The decision, at an extraordinary Southern African Development Community (SADC) meeting, ended the worst political crisis since the administration was formed in February.
"We have suspended our disengagement from the GPA (Global Political Agreement) with immediate effect and we will give President Robert Mugabe 30 days to implement the agreement on the pertinent issues we are concerned about," he told reporters after a regional summit.
Tsvangirai’s Movement for Democratic Change (MDC) began boycotting cabinet meetings with Mugabe’s ZANU-PF last month in a dispute over the implementation of the power-sharing deal they reached after a disputed election.
Western donors are reluctant to send funds to Zimbabwe until a stable government creates a democracy that can implement political and economic reforms.
The meeting summit attended by Swaziland’s King Mswati III, Mozambican President Armando Guebuza, Zambian President Rupiah Banda and President Jacob Zuma of South Africa urged Zimbabwe’s political leaders to "engage in a dialogue with immediate effect".
Old foes Mugabe and Tsvangirai also took part.
Asked what would happen if Mugabe did not fully implement the power-sharing, Guebuza said the next round of talks would be evaluated and then a decision would be made on how to proceed. He did not elaborate.
Zimbabwe’s government has managed to stabilise an economy ravaged by hyperinflation, but is still severely strained by political disputes likely to keep foreign investors away.
Tsvangirai has accused Mugabe of being a "dishonest and unreliable partner" for refusing to implement power-sharing fully, particularly regarding senior appointments such as the central bank governor and the attorney-general.

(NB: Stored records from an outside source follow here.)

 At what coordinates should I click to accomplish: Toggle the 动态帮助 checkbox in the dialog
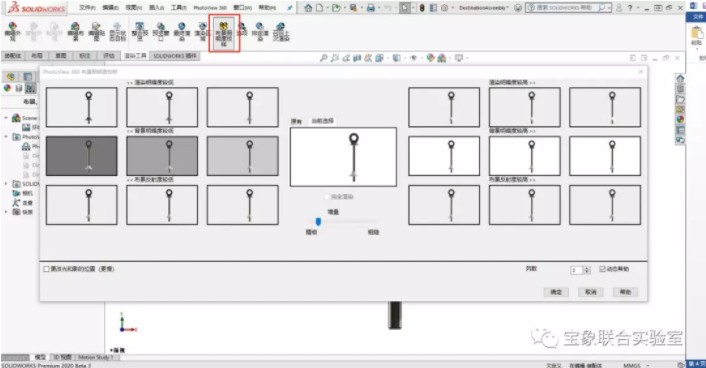pyautogui.click(x=602, y=269)
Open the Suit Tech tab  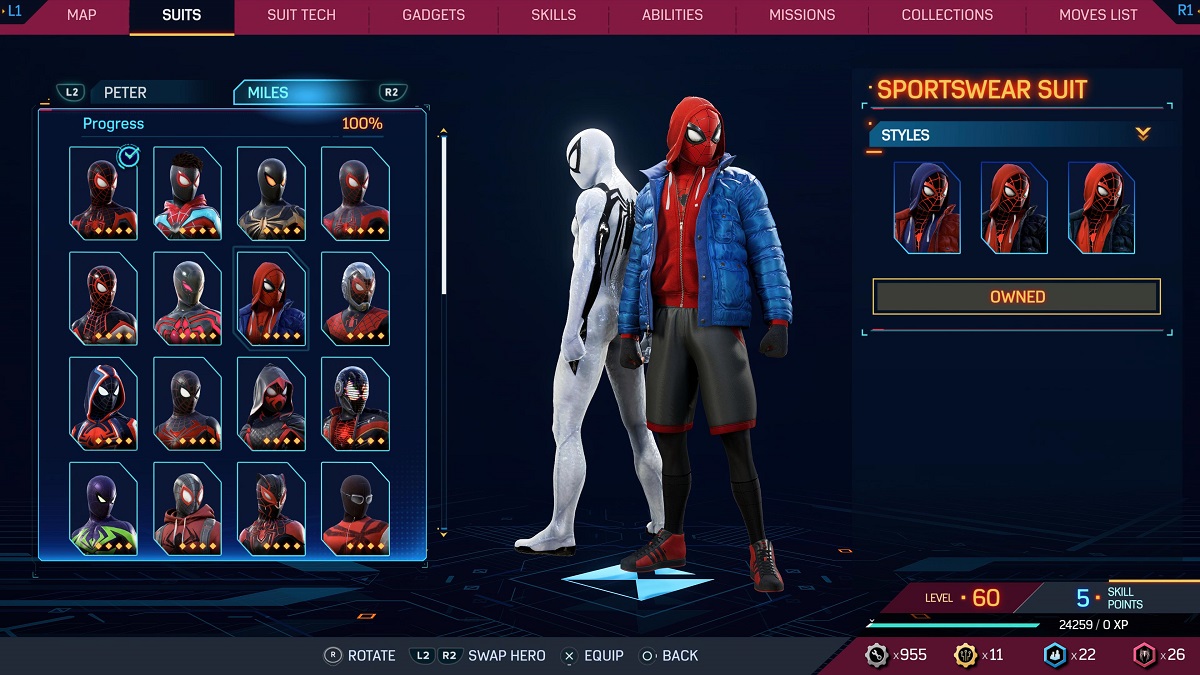coord(301,15)
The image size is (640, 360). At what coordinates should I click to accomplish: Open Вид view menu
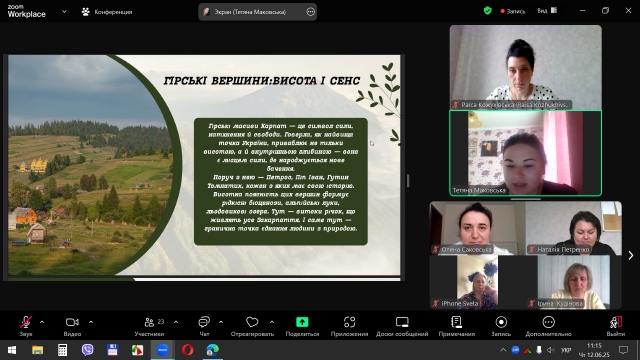tap(547, 11)
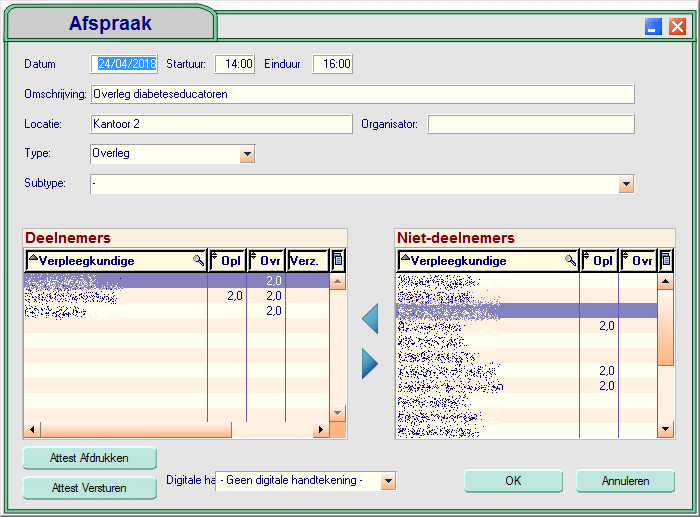Open the digital signature dropdown

(388, 481)
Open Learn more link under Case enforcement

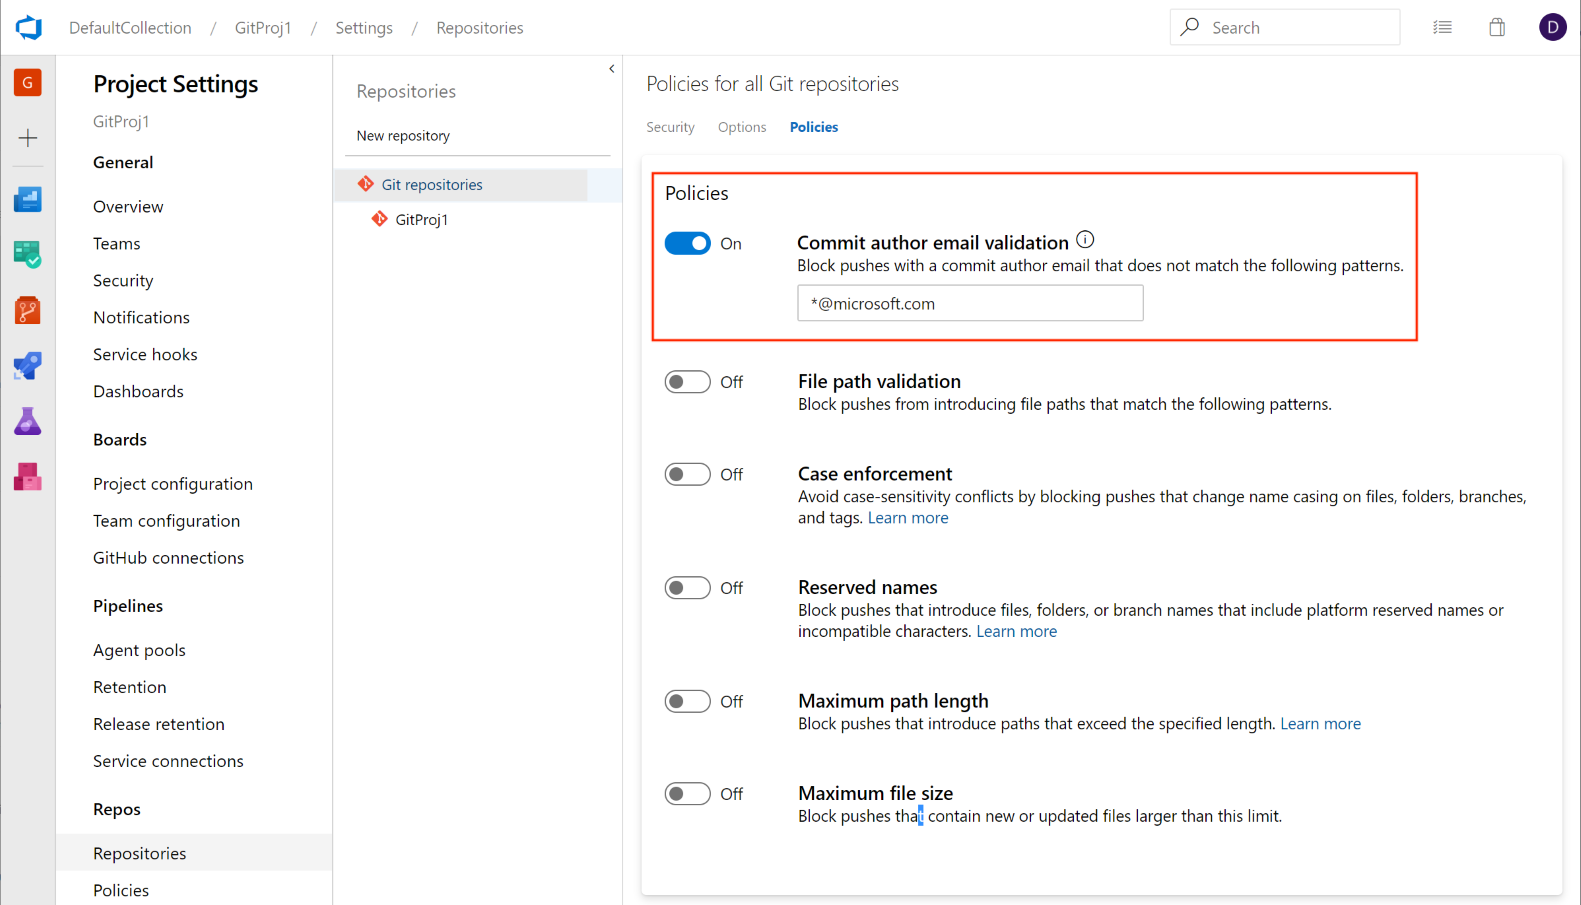[x=908, y=518]
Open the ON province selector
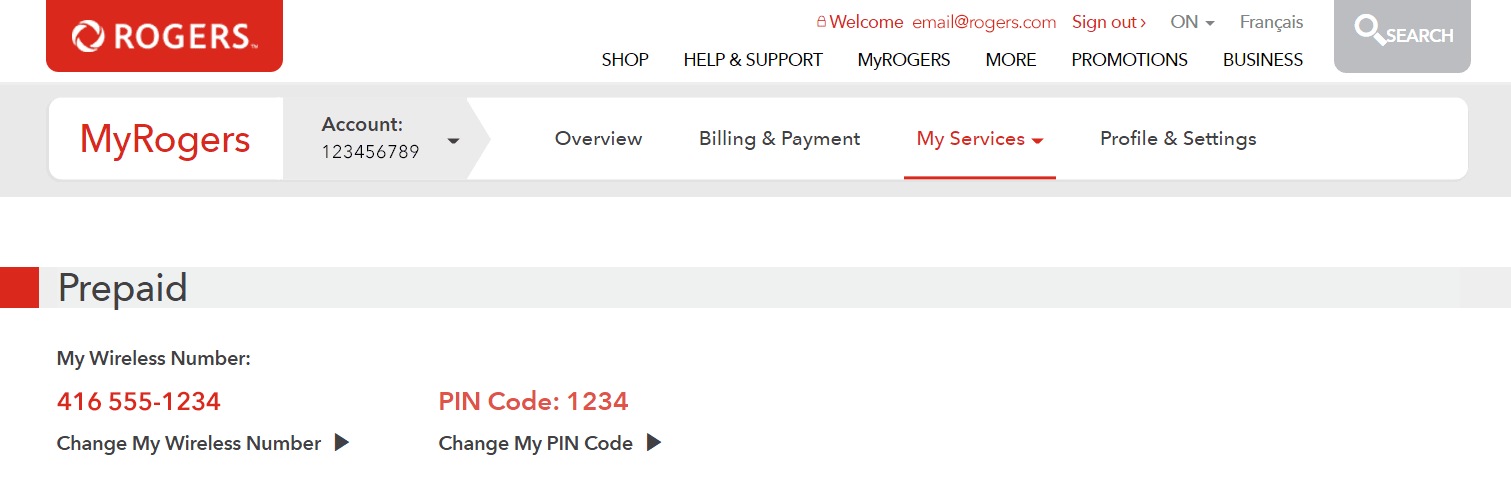Viewport: 1511px width, 480px height. click(x=1192, y=22)
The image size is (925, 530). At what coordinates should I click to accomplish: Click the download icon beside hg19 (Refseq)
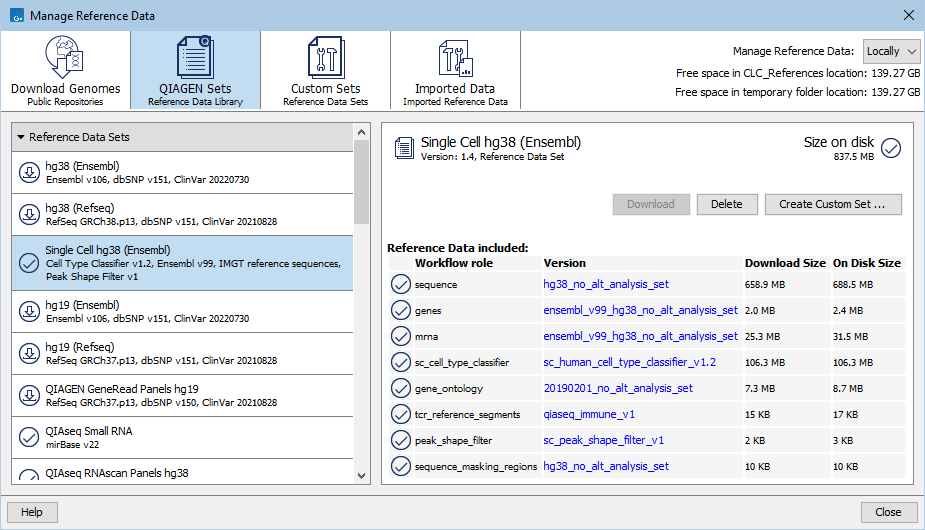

The MDC also accuses ZANU-PF of persecuting MDC officials and holding back media and constitutional reforms which are vital for holding free and fair elections in about two years.
Mugabe says he has met his side of the deal and insists the MDC must campaign for the lifting of Western sanctions against his ZANU-PF, including travel restrictions and a freeze on general financial aid to Zimbabwe.
Instability in the new government was highlighted last month when a U.N. human rights expert was detained at Harare airport by Zimbabwean security agents, even though he said he had been invited by Tsvangirai.
Human Rights Watch has urged SADC leaders to press Mugabe’s ZANU-PF to end what it called "ongoing human rights abuses".
"Recent reports that ZANU-PF continues to arrest and harass human rights and civil society activists should act as a warning to the regional leaders that Zimbabwe may slide back into violence and chaos if they do not take decisive action," said Georgette Gagnon, Africa director at Human Rights Watch.